Nada disso significa que as IAs só saibam propor projetos verdes. Significa que, em ausência de detalhes, elas convergem para o que combina frequência nos dados com segurança normativa e moldes replicáveis. Quando o pedido é mais específico, o repertório muda. Se alguém pede um projeto para reduzir latência em redes veiculares industriais ou para testar hipóteses em modelos de linguagem com restrições de memória, o algoritmo tende a oferecer ideias técnicas focadas, porque a pista inicial foi nítida. Muitas vezes o que precisa ser feito para remover esses guardrails chatos de agenda política é ser bastante preciso no prompt sobre o que pode ou não ser sugerido e instigar o modelo a seguir determinado tipo de pensamento.
Quem deseja escapar do piloto automático pode orientar melhor a máquina. Especifique público, recursos, prazo, risco aceitável, domínios técnicos e métricas de sucesso. Peça ideias que maximizem originalidade em vez de consenso. Inclua limitações que empurrem a criatividade para fora do campo ESG. Exija contrafactuais, protótipos mínimos, custos e trade offs. Quanto mais concreto e idiossincrático o briefing, menor a chance de cair no repertório genérico.

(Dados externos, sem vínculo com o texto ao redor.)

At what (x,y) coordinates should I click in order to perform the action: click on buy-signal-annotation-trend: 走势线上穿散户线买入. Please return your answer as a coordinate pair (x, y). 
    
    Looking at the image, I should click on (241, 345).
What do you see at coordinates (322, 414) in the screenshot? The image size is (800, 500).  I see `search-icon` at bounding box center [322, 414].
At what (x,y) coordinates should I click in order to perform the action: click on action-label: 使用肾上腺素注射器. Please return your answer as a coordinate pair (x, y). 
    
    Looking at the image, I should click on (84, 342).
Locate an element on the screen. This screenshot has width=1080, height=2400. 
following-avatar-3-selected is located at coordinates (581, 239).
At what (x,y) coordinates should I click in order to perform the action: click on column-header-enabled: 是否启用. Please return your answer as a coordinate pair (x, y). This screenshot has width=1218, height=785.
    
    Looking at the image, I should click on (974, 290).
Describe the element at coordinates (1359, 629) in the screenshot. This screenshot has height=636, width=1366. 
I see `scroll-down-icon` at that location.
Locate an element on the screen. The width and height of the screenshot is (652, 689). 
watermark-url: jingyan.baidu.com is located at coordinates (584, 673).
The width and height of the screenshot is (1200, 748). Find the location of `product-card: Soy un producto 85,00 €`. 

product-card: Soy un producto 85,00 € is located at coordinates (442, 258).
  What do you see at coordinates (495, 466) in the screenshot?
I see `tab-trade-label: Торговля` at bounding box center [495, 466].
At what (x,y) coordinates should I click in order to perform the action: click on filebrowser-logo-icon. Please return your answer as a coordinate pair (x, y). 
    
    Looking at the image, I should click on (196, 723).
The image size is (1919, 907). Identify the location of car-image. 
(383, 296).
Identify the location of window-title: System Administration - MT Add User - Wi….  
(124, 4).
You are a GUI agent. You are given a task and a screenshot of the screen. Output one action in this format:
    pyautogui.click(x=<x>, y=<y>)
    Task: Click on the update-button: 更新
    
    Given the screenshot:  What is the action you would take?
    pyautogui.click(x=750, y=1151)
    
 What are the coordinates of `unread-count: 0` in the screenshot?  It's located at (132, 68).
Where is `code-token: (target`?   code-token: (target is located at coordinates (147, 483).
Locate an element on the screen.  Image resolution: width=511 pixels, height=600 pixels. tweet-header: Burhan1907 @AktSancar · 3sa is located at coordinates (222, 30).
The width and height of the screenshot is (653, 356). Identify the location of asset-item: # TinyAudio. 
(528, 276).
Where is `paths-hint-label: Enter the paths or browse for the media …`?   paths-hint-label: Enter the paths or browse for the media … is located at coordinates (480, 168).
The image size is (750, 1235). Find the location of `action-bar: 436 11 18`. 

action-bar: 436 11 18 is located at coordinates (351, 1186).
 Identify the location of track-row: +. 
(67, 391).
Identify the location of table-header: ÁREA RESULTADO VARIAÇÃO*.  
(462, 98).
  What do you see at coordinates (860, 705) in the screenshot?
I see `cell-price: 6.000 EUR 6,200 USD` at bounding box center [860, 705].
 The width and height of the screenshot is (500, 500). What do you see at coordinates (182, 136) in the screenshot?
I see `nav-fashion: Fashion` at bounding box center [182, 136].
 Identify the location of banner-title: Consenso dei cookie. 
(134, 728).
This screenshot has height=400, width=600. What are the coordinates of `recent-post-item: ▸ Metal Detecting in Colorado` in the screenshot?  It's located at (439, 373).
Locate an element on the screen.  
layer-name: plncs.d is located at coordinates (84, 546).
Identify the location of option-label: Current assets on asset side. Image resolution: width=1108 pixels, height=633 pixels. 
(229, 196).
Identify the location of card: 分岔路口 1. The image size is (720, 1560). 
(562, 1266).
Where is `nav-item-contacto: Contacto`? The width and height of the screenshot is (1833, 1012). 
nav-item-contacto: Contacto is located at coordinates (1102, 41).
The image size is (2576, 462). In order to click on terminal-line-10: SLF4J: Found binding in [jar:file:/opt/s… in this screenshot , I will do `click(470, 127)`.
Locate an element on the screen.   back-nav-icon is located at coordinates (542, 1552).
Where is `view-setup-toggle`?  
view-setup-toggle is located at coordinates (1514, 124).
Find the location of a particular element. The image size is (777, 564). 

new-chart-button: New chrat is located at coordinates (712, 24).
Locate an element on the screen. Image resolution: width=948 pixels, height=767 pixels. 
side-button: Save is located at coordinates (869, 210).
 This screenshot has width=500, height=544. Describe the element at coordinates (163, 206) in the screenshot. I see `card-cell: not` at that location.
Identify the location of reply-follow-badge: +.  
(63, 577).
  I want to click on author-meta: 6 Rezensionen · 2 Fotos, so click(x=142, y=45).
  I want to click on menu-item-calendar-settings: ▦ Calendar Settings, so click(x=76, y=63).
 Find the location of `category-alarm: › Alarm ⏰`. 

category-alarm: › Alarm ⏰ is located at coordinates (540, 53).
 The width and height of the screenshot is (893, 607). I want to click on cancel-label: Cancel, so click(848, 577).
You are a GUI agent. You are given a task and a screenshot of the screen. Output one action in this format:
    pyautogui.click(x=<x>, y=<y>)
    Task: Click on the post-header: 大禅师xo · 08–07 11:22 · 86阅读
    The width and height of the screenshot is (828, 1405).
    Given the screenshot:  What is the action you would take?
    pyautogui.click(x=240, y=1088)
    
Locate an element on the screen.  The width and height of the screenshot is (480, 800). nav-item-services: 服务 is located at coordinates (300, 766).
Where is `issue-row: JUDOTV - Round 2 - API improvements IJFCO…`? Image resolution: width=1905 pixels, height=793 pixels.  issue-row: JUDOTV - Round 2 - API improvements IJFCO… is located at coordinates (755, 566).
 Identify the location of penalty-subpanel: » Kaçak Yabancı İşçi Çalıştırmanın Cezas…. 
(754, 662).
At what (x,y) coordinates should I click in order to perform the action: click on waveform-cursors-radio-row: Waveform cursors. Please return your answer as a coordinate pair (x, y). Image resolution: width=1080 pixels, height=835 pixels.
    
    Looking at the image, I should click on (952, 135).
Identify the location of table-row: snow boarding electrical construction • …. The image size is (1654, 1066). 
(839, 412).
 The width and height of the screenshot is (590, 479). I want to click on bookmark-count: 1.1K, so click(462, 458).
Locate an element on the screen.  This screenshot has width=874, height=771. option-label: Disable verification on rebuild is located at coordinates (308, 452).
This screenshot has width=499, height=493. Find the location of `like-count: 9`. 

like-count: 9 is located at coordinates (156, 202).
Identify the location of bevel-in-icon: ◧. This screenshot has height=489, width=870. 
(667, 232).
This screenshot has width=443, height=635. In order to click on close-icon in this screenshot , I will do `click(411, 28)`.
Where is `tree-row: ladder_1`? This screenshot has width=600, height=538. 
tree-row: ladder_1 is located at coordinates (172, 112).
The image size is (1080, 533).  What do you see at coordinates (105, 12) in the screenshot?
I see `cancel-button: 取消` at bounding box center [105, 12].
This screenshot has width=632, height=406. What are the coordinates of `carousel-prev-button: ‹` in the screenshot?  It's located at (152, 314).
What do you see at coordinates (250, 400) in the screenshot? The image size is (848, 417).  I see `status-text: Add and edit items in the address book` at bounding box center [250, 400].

O viés pró sustentabilidade nas sugestões de projeto não é uma falha moral nem um complô ideológico. É um produto da confluência entre o que mais se escreve, o que as plataformas recompensam, o que é seguro publicar e o que os avaliadores humanos acabam preferindo. Em outras palavras, é um efeito sistêmico de dados, incentivos e risco. Entender essa engrenagem ajuda duas vezes. Ajuda a interpretar por que tantas respostas parecem parecidas e ajuda a desenhar pedidos que convocam repertórios diferentes quando a situação pede ousadia técnica ou originalidade fora do lugar comum.